Всеобщей гармонии не наступило
В XXI веке актуальность применения силы в политике, войне и международных отношениях сохранится. Вопреки иллюзиям, существовавшим на исходе холодной войны, всеобщей гармонии не наступило.
Вместе с тем за последние двадцать лет применение силы отмечается гораздо реже и в меньших масштабах, чем в предыдущий период. Достаточно вспомнить войну в Корее и Афганистане, две в Индокитае, четыре на Ближнем Востоке, между Индией и Пакистаном, между Ираком и Ираном, не говоря уже о многочисленных конфликтах гражданского, этнического и религиозного типа, выливавшихся за пределы границ соответствующих государств. В последнее время ничего похожего не было за исключением ряда менее значимых войн.
В годы холодной войны было несколько кризисов, которые поставили мир буквально на грань глобальной ядерной катастрофы, причем они возникали в отдаленных, не очень-то важных районах. Во время Карибского кризиса стороны чуть не перешагнули грань – спасло от этого чистое везение. Зачастую великие державы воевали друг с другом в скрытой форме. Войны в Корее, Индокитае и на Ближнем Востоке вовлекали косвенным путем оружие, военнослужащих и военных специалистов этих государств. Ничего похожего за последние двадцать лет не было. Сегодня, несмотря на вновь наметившееся размежевание Запада с ОДКБ, ШОС и БРИК, вероятность вооруженного конфликта между великими державами мала, как никогда. Экономическая, социальная и информационная взаимозависимость настолько велика, что любое применение силы, не говоря уже об использовании ядерного оружия, сделает потери и ущерб от такой войны несопоставимо большими, чем любой выигрыш, которого можно было бы достичь.

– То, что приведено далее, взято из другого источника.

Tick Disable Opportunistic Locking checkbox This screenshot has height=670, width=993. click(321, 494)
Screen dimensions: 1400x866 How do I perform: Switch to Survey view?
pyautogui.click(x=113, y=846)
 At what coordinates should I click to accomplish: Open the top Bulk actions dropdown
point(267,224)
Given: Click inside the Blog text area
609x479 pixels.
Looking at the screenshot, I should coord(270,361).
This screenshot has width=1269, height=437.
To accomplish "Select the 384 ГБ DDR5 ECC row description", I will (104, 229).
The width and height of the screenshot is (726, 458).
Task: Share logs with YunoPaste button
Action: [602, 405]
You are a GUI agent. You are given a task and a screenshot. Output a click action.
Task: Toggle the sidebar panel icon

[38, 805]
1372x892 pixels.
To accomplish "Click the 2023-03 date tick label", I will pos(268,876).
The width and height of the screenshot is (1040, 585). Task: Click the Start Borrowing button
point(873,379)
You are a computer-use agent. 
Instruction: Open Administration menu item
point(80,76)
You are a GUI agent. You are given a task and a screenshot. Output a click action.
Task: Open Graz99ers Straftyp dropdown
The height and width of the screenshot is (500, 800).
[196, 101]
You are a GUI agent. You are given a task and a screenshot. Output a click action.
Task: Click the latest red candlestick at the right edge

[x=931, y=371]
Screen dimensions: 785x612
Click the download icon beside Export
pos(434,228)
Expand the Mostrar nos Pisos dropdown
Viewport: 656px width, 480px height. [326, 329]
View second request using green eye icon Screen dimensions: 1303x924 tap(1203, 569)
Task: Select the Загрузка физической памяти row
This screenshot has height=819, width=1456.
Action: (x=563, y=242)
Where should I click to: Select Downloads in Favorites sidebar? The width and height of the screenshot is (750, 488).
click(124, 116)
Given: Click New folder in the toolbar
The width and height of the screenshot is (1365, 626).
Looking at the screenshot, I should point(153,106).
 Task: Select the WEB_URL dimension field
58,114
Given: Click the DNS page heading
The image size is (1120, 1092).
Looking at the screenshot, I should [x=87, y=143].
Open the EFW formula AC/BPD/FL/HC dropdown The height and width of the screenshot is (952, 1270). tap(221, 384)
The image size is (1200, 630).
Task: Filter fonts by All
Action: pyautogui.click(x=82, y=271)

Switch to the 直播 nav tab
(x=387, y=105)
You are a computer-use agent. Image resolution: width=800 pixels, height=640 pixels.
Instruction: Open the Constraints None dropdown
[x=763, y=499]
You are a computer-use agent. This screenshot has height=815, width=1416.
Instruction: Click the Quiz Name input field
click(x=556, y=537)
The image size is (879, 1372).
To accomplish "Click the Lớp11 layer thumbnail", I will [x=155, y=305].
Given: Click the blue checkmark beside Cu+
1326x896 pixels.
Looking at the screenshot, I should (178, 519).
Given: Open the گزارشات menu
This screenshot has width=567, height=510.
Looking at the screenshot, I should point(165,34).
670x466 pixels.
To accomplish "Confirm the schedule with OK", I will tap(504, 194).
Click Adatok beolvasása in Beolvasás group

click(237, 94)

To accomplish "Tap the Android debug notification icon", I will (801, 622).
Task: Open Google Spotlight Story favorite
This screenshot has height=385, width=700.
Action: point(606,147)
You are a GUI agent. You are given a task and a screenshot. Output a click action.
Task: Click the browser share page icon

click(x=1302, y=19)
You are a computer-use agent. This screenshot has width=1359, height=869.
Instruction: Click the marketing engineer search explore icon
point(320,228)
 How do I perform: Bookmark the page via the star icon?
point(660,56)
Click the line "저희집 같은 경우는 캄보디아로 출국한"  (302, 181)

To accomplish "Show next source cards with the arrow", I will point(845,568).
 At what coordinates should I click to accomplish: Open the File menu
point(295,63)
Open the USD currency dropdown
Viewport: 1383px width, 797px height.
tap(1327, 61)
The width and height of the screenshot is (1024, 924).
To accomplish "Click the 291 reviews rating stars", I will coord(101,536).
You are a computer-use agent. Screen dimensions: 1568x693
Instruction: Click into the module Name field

Единственным исключением является возможность конфликта между США и Китаем из-за Тайваня. Однако его вероятность, несмотря на наращивание военных сил в Азиатско-Тихоокеанском регионе, тоже не очень велика. Относительно большую опасность представляет обострение ситуации на Корейском полуострове, отношений между Израилем и Ираном, Индией и Пакистаном. В этих случаях наличие ядерного оружия создает вероятность эскалации к его применению и возникновения региональной ядерной войны. Главная угроза – возможность индо-пакистанского конфликта. Но самый большой размах будут иметь столкновения смешанного или трансграничного типа, по существу внутренние с вмешательством извне. С 2000 по 2009 год только три из тридцати конфликтов имели межгосударственный характер. В 2010-м внутренние столкновения составили сто процентов.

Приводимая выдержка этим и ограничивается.